* Exercise goal
Would you retype exactly the lines from the one holding "Image resolution: width=1215" through the last line of the listing, and only those, without pictures?

□ □ □ □ □

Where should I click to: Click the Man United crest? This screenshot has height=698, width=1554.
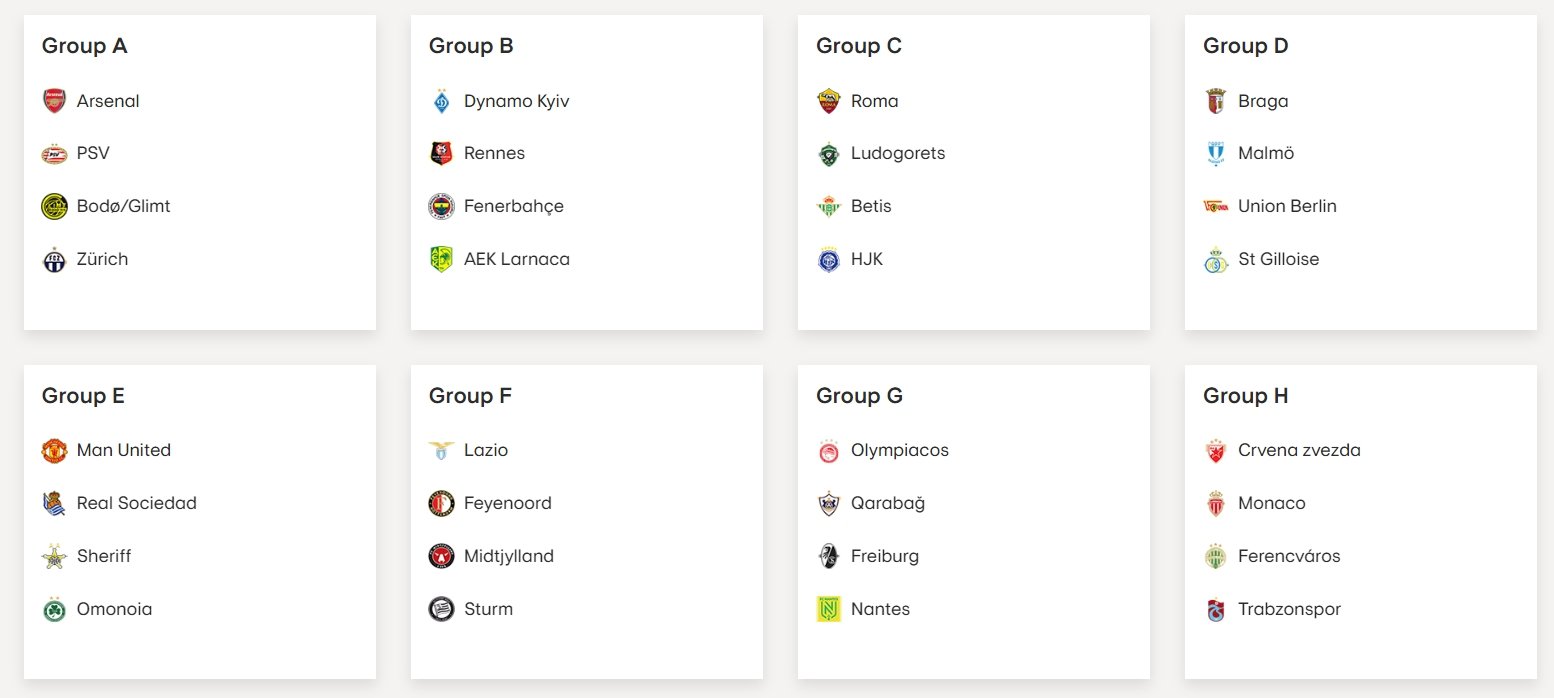click(54, 451)
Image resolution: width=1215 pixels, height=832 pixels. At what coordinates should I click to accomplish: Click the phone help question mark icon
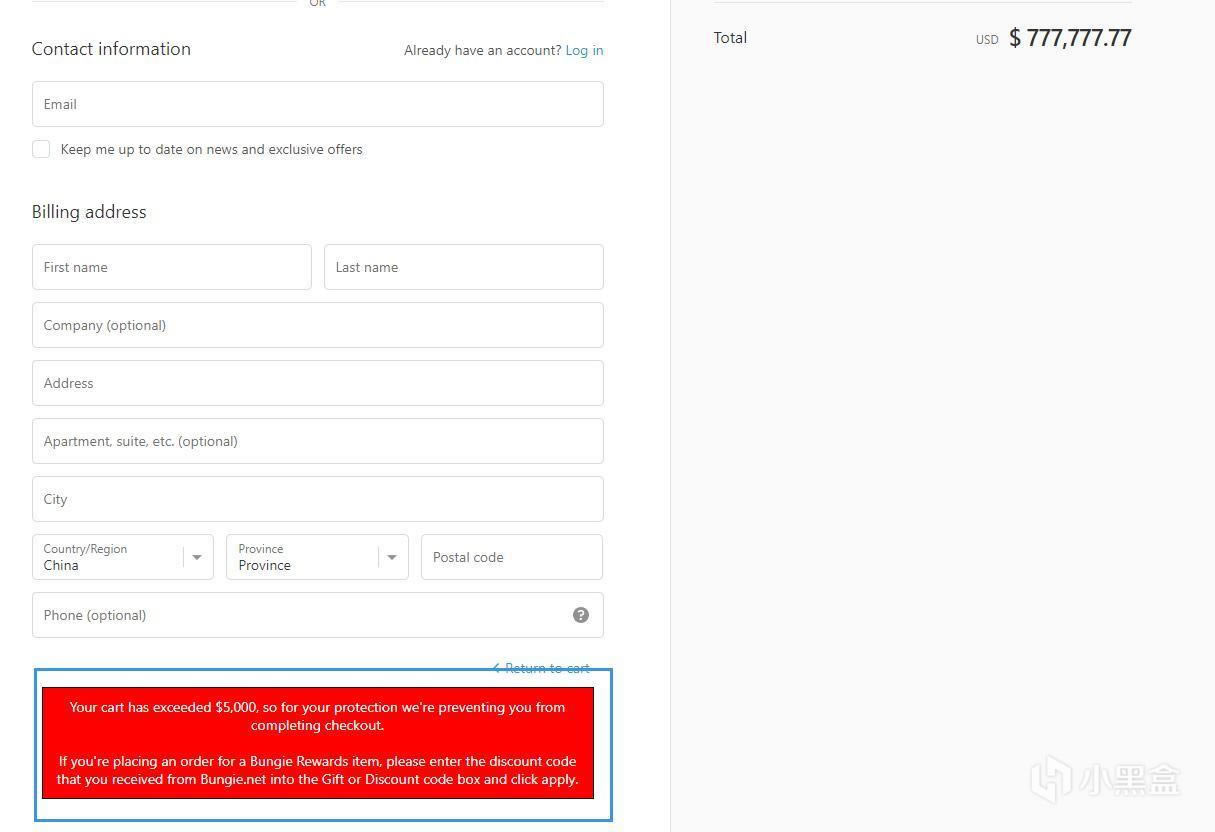click(x=581, y=615)
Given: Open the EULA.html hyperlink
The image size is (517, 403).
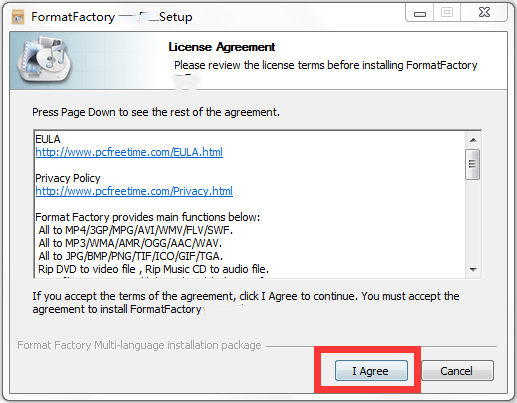Looking at the screenshot, I should click(x=129, y=152).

□ □ □ □ □

* Answer box
Image resolution: width=1215 pixels, height=832 pixels. At what coordinates should I click to accomplish: Click the phone help question mark icon
click(x=581, y=615)
Given: Open the EULA.html hyperlink
The image size is (517, 403).
Looking at the screenshot, I should click(x=129, y=152).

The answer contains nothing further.